A Developing New Process Using Expert Evidence in Civil Litigation
The use of expert ‘conclaves’ or joint reports of experts by Australian courts is becoming more and more prevalent in matters other than building and construction.
The NSW District Court and Supreme Court in NSW now both provide for any expert witnesses with the same expertise to confer prior to a hearing in order to provide a jointexpert report.
Simply put, in civil legal proceedings in NSW, the claimant’s expert and the defendant’s expert have to attend a conference together to discuss and identify the issues, the agreements and disagreements between the experts, and to then produce a joint report on these matters.
The purpose of joint reports is to assist the just, quick and cost effective disposal of proceedings. The idea is that by experts identifying and narrowing the issues between them, it thereby narrows the issues the court is required to decide.

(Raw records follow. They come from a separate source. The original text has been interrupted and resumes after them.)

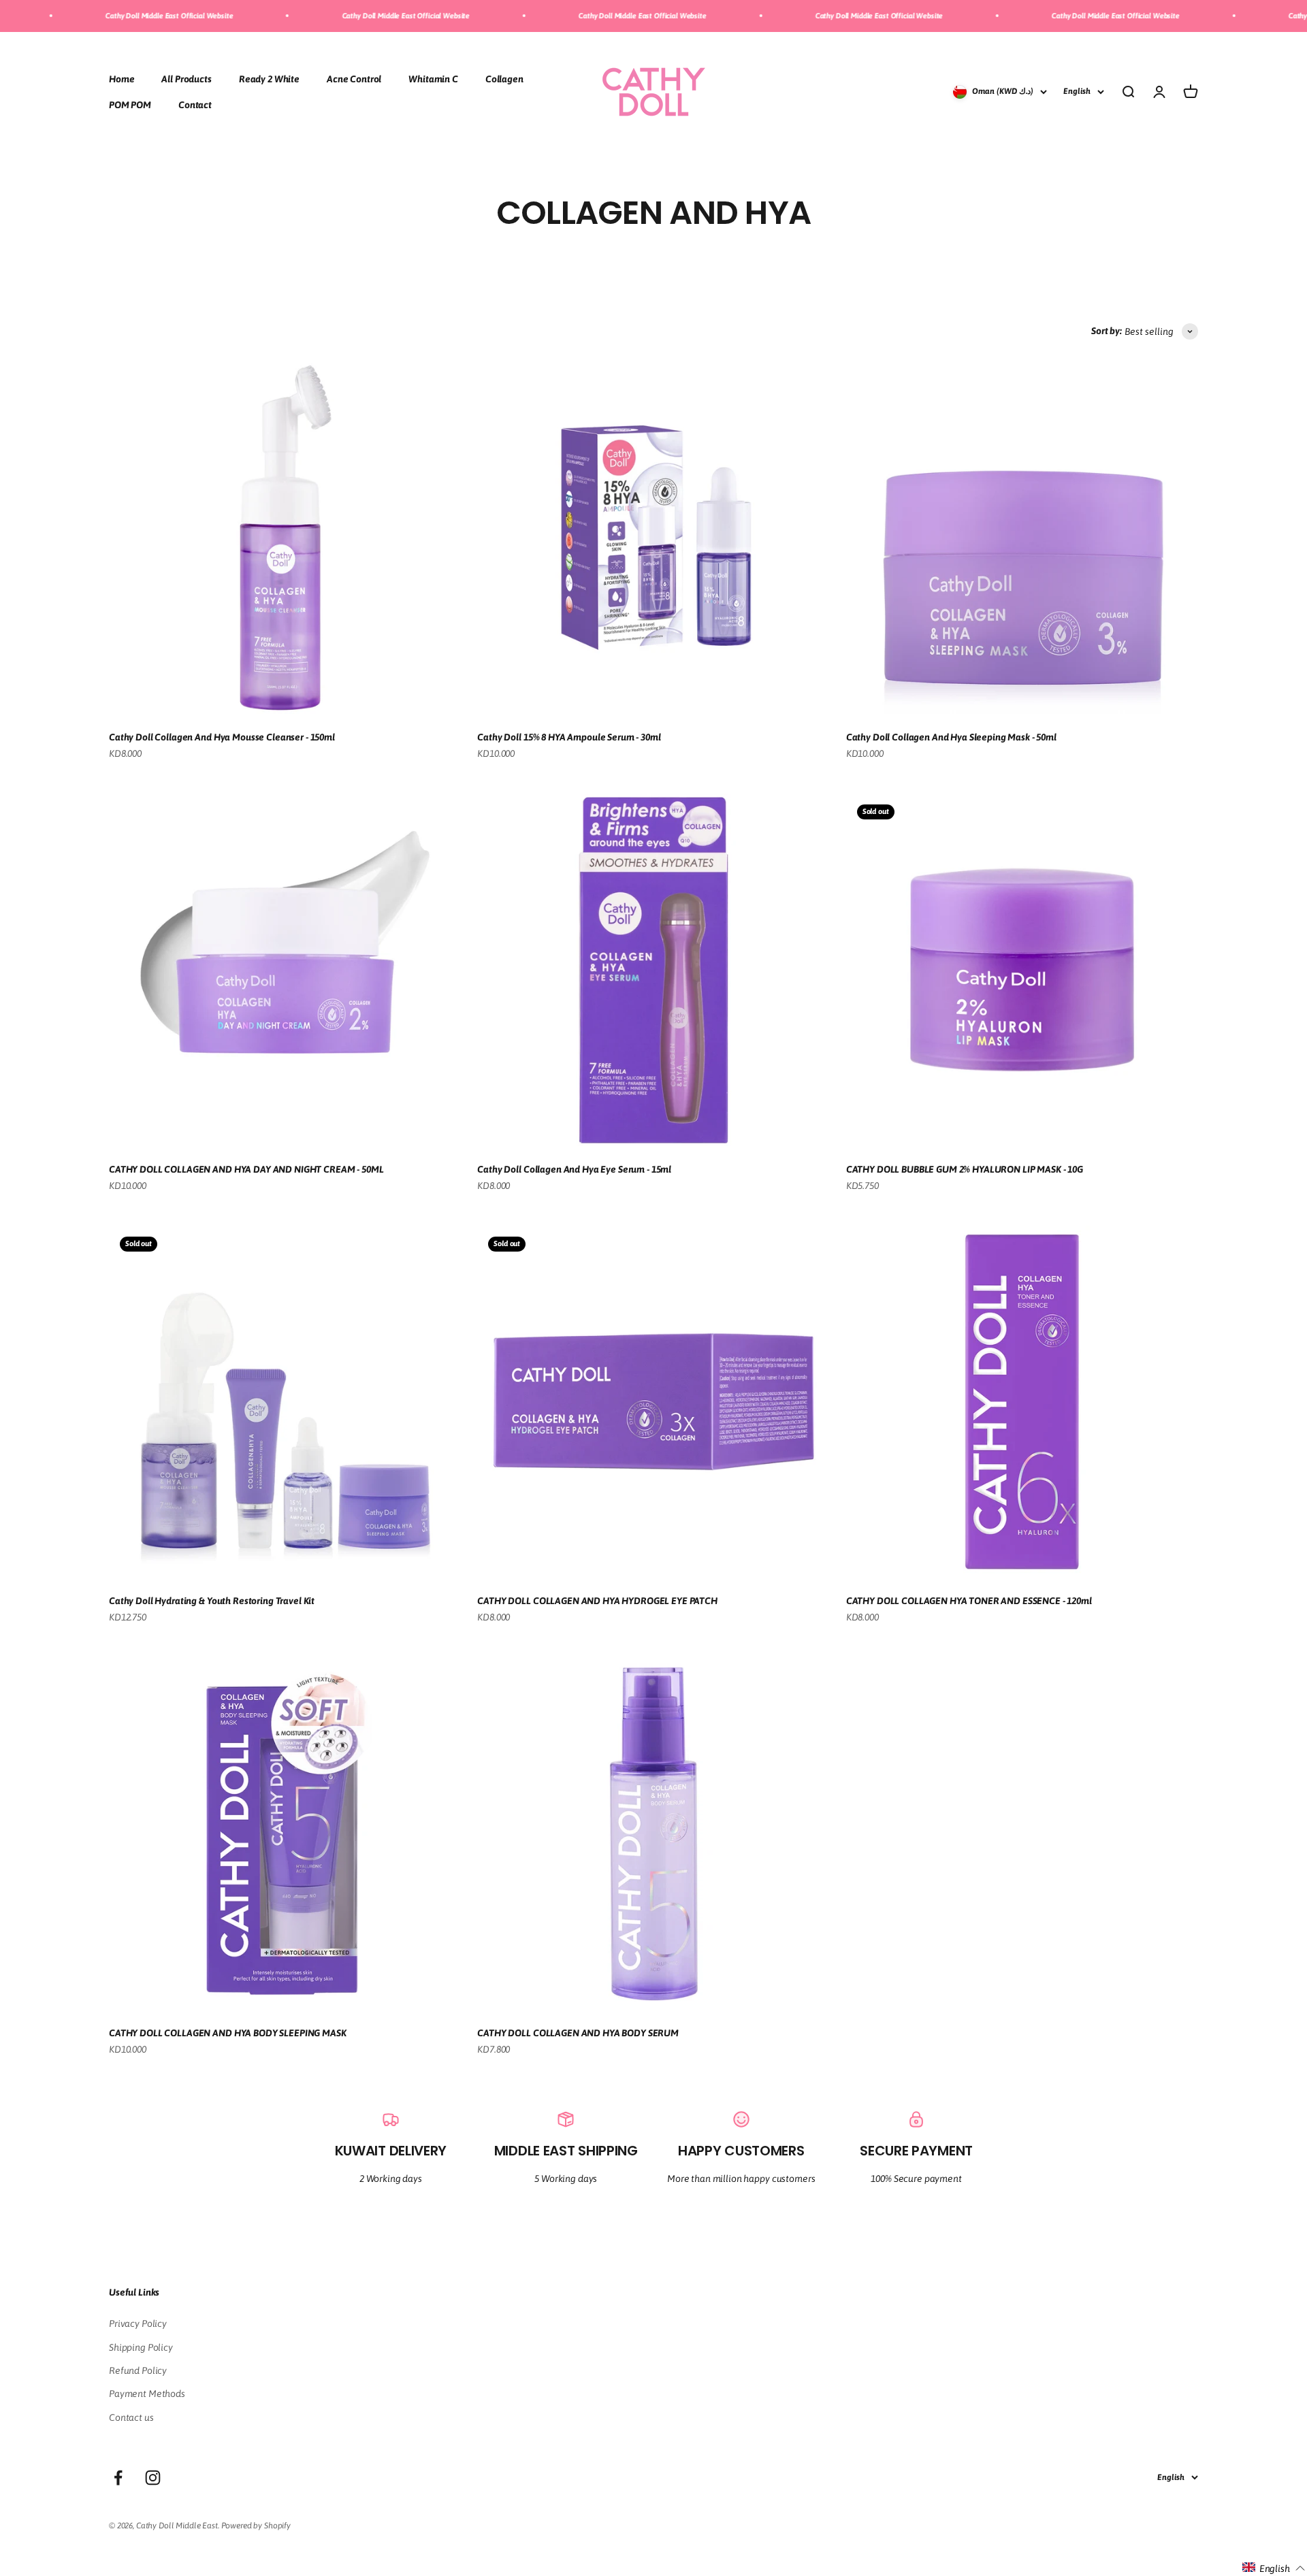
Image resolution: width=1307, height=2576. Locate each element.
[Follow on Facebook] (118, 2477)
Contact (195, 104)
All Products (186, 78)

While a joint report is not necessarily required or appropriate in all civil legal proceedings, where a joint report is appropriate it will have to be obtained early in the proceedings, (always prior to a hearing), and may even occur before court ordered mediation.
The benefits of a joint report format in adducing expert evidence include:
- Clarifying the evidence – the experts each deal with the same questions and issues. They are then required to outline their agreement or disagreement with the opinion of the other expert, providing clarity to the parties and the court on the issues.

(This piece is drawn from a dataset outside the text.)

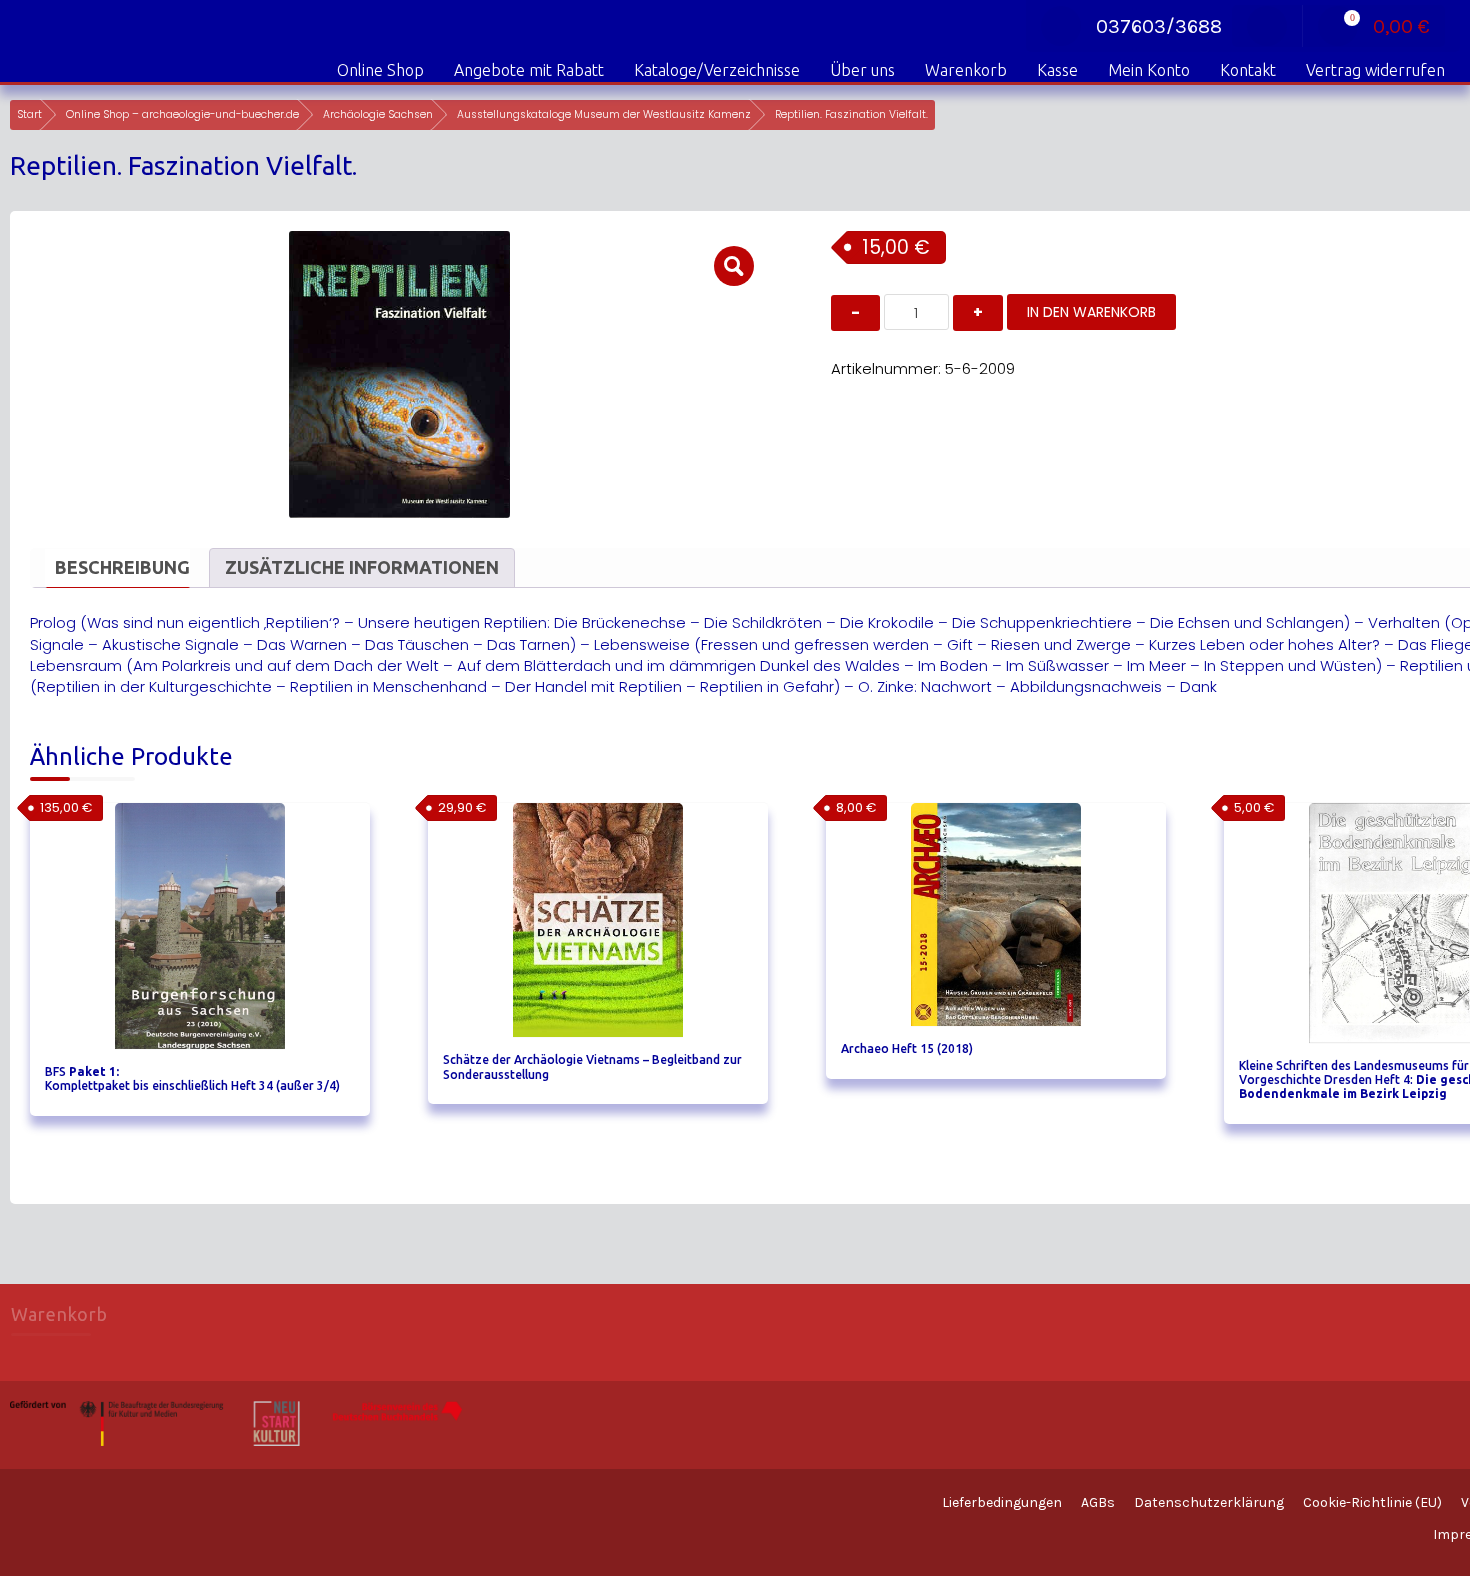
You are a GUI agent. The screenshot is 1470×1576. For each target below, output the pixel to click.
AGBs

- Provides the opportunity for an early assessment of whether to proceed to a hearing or a settlement – this applies for both claimants and defendants.
Throwing experts together poses significant challenges for both parties, but particularly the claimant in the matter as there are significant costs involved in obtaining a joint report.
While this process sounds as though it is straightforward and simple, and unlikely to incur significant costs, the reality is can be expensive. The experts will have to review a substantial amount of material and answer a number of questions, all with another expert with an opposing opinion sitting next to them and disagreeing with what they are saying. Not surprisingly experts in any field tend to butt heads and this joint report process, while potentially beneficial to the court and the parties, can rub experts the wrong way and result in a report which is not beneficial to one or both parties.
Costs involved in joint reports:
- The legal work which the legal representatives for both parties have to put in in order to agree on, and prepare the questions for the experts to answer. The legal representatives should also agree on rules of engagement for the conference and the written report, to ensure that the process runs as smoothly as possible.
- A neutral location is required for the conference, with facilities to enable the experts to have meaningful discussions and decide on the report content. The conference can be a lengthy one and so consideration has to be given to what will enable the experts to provide their report. This includes the possible provision of computers, a projector, bathroom facilities, food and drinks. Another essential requirement is the appointment of a co-ordinator/facilitator in order to have an independent person directing the discussions and ensuring that a joint report is actually produced out the conference.
- The expert’s time in attending the conference and any additional work undertaken to complete the joint report. This is in addition to the expert’s fees for giving evidence at the hearing.
Unfortunately there has been limited guidance from the courts as to how these ‘conclaves’ should be conducted. As a result, this process has not always been successful or beneficial to the parties or the court.
Both parties need to take special care with this process because once a joint report is finalised the report is binding and there is no further recourse for either party.